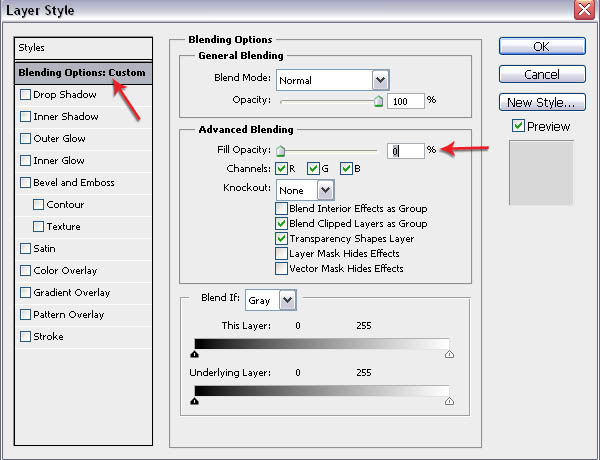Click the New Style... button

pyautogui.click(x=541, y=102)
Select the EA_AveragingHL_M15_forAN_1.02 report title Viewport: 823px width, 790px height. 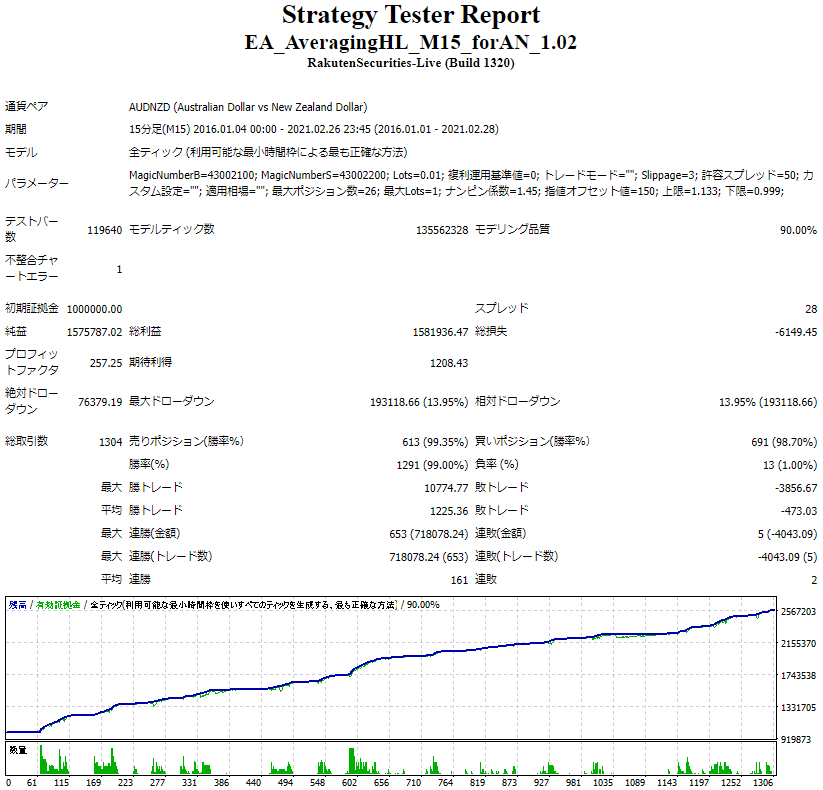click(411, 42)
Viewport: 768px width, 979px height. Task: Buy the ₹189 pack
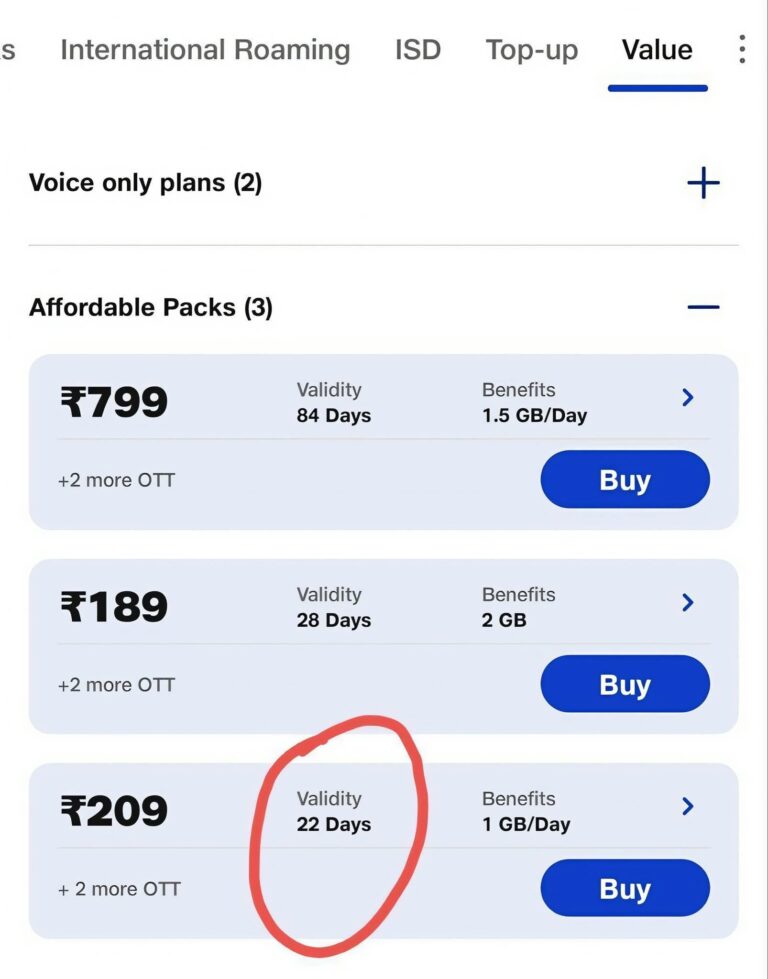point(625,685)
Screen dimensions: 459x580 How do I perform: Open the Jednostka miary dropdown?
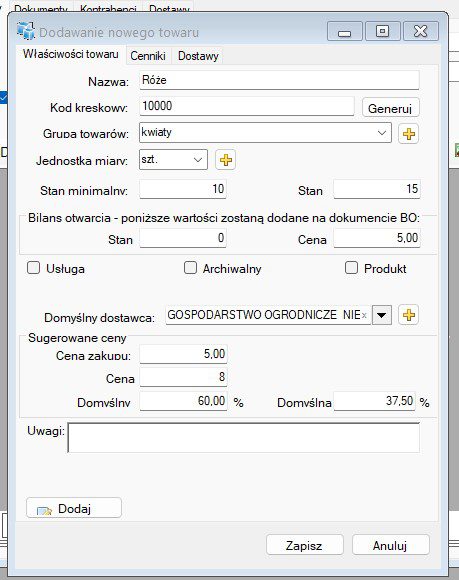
++++++++++
Task requirements
To answer, repeat exactly the lines from the line containing "Viewport: 768px width, 979px" through the last line of the data above, leaving out all pictures.

Exercise answer
Viewport: 768px width, 979px height. Task: Buy the ₹189 pack
point(625,685)
Screen dimensions: 459x580 How do I perform: Open the Jednostka miary dropdown?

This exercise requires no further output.